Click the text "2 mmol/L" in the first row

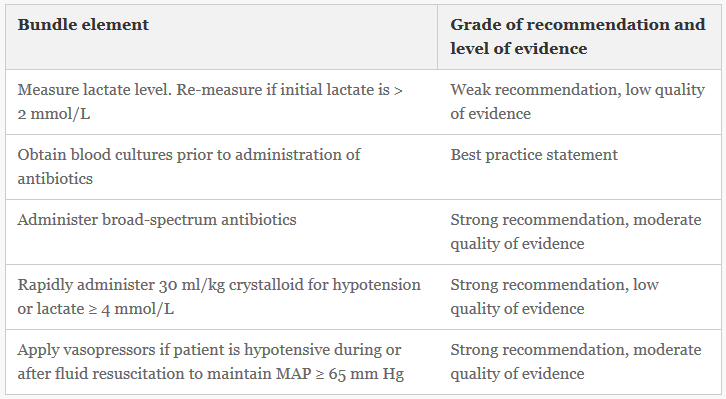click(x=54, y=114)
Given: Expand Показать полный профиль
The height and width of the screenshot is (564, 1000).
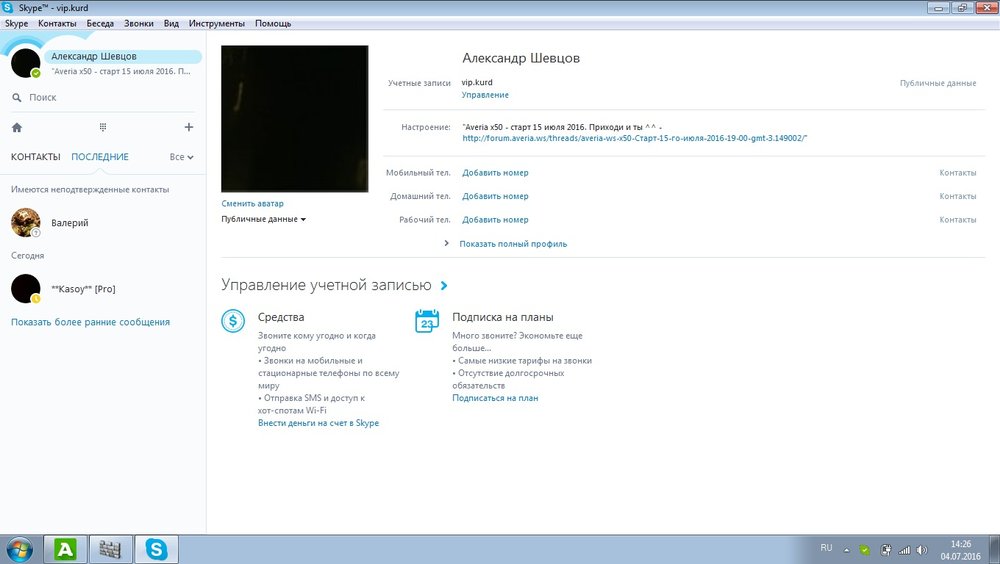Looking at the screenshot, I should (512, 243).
__________
• **TASK**: Where an entry holds an image, drop the image and copy the remaining text exactly.

• **WRITTEN RESPONSE**:
Click the text "2 mmol/L" in the first row

click(x=54, y=114)
Given: Expand Показать полный профиль
The height and width of the screenshot is (564, 1000).
Looking at the screenshot, I should (512, 243).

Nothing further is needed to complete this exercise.